_Selected text:_
↓↓↓

A year ago, many Flyers fans probably wouldn’t have predicted Bobby Brink would become such a highly-touted prospect in the club’s pipeline. Selected in the second round of the 2019 NHL Entry Draft, there was obvious excitement about what Brink could potentially bring to the table, but in the last calendar year, the diminutive, 5-foot-8 winger has more than surpassed the expectations of even his most loyal believers.
No. 2: Bobby Brink
2021-22 League/Team: University of Denver (NCAA), Philadelphia Flyers (NHL)
2021-22 Statistics: 14 G, 43 A, 57 P in 41 GP (NCAA), 0 G, 4 A, 4 P in 10 GP (NHL)
Acquired: Drafted No. 34 overall (2019)
How did Brink’s 2021-22 hockey season go? Is his stock trending up or down from where it was entering the year?
Brink’s 2021-22 season was nothing short of a smashing success. After logging just 11 points in 15 games at the University of Denver in his COVID-19-shortened sophomore season, the 21-year-old led the nation in points (57) and assists (43) as a junior and helped guide the Pioneers to victory in the national championship against Minnesota State. He was also named a finalist for the Hobey Baker Award, given annually to the NCAA’s top men’s hockey player.
Following his outstanding collegiate campaign, the Flyers wasted no time signing Brink to an entry-level contract — he inked his three-year deal not even a full 24 hours after winning the national championship. Brink only appeared in 10 games for the Flyers, but did manage to show some encouraging flashes. When it was all said and done, Brink logged four points — all assists — in his brief stint as an NHLer.
What are we expecting from Brink this season? What should we be looking for from him?
As solid as Brink’s 2021-22 season was, Flyers fans probably shouldn’t expect to see much from him this season — at least at the NHL level. As has been the case for many Flyers regulars and prospects as of late, Brink has fallen victim to the injury bug. In July, the Flyers announced Brink underwent surgery to repair a torn labrum in his left hip. He is expected to be out of commission until December, at the earliest.
Had Brink made it through the summer unscathed, there was a real possibility he could have made the Flyers’ opening-night roster out of training camp. But given the timing and severity of his injury, it won’t be surprising if Brink spends most — if not all — of his season playing for the Phantoms in Lehigh Valley.

↑↑↑

(Pixel coordinate grounding data)
↓↓↓

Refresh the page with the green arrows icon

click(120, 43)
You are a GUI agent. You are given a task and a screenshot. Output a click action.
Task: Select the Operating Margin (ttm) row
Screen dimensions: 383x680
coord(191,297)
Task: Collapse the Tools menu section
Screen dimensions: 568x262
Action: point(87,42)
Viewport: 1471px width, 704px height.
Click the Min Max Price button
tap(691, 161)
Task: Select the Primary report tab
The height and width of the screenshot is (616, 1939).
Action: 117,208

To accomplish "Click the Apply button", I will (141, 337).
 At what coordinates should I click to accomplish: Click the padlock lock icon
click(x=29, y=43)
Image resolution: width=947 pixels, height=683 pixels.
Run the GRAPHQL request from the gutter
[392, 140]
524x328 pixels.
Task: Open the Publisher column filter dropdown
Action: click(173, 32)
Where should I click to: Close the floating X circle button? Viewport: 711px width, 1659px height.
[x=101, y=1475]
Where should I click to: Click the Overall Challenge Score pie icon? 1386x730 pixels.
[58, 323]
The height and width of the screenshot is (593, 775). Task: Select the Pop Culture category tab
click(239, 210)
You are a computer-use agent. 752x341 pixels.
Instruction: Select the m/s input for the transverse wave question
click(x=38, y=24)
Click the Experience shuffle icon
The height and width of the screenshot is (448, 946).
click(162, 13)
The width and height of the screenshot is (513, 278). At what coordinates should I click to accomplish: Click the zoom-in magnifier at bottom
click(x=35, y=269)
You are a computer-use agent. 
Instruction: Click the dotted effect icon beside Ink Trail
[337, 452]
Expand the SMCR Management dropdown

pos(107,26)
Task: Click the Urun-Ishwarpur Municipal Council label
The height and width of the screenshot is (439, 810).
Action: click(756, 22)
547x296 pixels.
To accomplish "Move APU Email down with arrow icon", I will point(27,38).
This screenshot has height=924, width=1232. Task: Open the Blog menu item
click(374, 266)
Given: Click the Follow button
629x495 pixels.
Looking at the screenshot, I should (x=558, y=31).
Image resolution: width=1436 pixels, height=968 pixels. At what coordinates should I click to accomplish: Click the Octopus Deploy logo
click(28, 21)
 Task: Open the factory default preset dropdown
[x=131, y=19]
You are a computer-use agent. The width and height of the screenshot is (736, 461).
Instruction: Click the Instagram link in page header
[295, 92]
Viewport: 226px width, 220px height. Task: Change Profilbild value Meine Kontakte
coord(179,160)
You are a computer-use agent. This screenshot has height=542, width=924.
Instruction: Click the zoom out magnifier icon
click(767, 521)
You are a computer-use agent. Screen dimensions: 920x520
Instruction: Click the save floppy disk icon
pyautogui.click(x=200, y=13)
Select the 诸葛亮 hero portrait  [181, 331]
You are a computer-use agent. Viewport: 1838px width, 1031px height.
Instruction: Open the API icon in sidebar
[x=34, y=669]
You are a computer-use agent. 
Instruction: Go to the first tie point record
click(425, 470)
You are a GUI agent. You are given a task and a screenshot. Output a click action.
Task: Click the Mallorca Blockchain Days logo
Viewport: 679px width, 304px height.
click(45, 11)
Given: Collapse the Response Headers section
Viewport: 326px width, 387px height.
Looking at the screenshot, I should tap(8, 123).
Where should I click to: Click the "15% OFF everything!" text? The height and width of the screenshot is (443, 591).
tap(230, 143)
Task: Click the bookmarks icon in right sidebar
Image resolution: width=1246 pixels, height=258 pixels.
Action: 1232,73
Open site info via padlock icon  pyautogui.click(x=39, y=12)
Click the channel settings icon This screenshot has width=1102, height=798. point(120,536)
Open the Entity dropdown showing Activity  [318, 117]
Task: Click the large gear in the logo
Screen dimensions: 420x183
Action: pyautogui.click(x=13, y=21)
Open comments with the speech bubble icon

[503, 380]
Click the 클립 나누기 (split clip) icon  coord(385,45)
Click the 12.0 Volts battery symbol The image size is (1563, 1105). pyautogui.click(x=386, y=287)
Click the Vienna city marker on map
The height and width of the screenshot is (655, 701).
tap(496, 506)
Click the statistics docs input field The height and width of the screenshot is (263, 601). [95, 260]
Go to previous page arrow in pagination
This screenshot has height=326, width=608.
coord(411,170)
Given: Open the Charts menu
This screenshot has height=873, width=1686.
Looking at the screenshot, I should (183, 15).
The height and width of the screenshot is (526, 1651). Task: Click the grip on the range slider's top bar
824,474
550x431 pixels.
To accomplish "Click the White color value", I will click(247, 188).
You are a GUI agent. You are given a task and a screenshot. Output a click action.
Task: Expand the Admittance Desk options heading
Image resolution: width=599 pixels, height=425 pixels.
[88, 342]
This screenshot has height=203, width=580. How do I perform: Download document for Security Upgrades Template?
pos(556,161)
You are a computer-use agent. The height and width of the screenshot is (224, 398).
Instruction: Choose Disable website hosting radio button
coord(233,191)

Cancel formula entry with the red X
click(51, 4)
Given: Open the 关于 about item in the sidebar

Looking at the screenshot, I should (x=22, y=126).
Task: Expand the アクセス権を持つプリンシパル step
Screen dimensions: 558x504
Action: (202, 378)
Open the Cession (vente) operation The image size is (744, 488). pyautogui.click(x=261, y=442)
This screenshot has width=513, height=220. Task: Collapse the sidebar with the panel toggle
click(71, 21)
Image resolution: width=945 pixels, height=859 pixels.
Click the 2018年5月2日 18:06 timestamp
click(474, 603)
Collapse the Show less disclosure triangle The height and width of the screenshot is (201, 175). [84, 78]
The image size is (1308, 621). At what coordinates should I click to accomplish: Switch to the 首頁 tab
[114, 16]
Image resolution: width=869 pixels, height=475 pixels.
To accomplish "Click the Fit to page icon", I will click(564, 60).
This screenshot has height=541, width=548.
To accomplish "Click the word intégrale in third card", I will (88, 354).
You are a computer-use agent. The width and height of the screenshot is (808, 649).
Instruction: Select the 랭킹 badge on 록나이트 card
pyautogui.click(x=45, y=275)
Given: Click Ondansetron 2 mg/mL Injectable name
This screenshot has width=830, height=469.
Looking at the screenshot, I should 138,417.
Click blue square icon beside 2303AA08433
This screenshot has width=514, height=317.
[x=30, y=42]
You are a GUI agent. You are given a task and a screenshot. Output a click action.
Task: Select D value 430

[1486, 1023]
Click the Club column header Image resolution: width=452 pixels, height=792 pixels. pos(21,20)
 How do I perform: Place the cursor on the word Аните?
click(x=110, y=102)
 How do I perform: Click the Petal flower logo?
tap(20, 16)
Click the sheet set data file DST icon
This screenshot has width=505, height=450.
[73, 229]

↑↑↑

_Questions on the material:_
- 1) Copy the part of the Bobby Brink profile from "No. 2: Bobby" to "entering the year?".
- 2) List every NCAA figure, with its abbreviation, from the 2021-22 Statistics line of the Bobby Brink profile.
- 3) Carry on the Bobby Brink profile past its final sentence.

_Solved tasks:_
- 1)
No. 2: Bobby Brink
2021-22 League/Team: University of Denver (NCAA), Philadelphia Flyers (NHL)
2021-22 Statistics: 14 G, 43 A, 57 P in 41 GP (NCAA), 0 G, 4 A, 4 P in 10 GP (NHL)
Acquired: Drafted No. 34 overall (2019)
How did Brink’s 2021-22 hockey season go? Is his stock trending up or down from where it was entering the year?

- 2)
14 G
43 A
57 P
41 GP

- 3)
How does Brink fit into the Flyers’ long-term plans? Where does he stand in the Flyers’ organizational depth?
Even with his unfortunate injury taken into account, Brink remains a key piece in the Flyers’ prospect pool. And aside from 2022 first-round selection Cutter Gauthier, one could argue Brink may even be the top forward prospect in the pipeline.
Brink is far from a perfect hockey player — while he’s able to get from point A to point B well enough, his awkward skating stride has been well-documented, and his size likely won’t do him many favors at the NHL level. Still, Brink offers enough offensively that even with the flaws in his game, he can realistically develop into a quality player thanks to his high hockey IQ and strong passing capabilities.
What do we think Brink’s ultimate NHL upside is, and how likely is it that he gets to something approaching that?
It’s not outside the realm of possibility that a healthy Brink could become a serviceable top-six winger one day. He will likely need more time to develop in the AHL, especially after missing so much time recovering from hip surgery, but his ceiling seems quite high.
January will be a big month for Brink. At that point, he should (!) be at full health and playing significant minutes in Lehigh Valley — perhaps even with the Flyers, though the probability of that doesn’t seem nearly as high.
Brink is likely still a few years away from reaching his full potential, but given what he’s displayed over the last year, it’s hard not to be excited about the possibilities.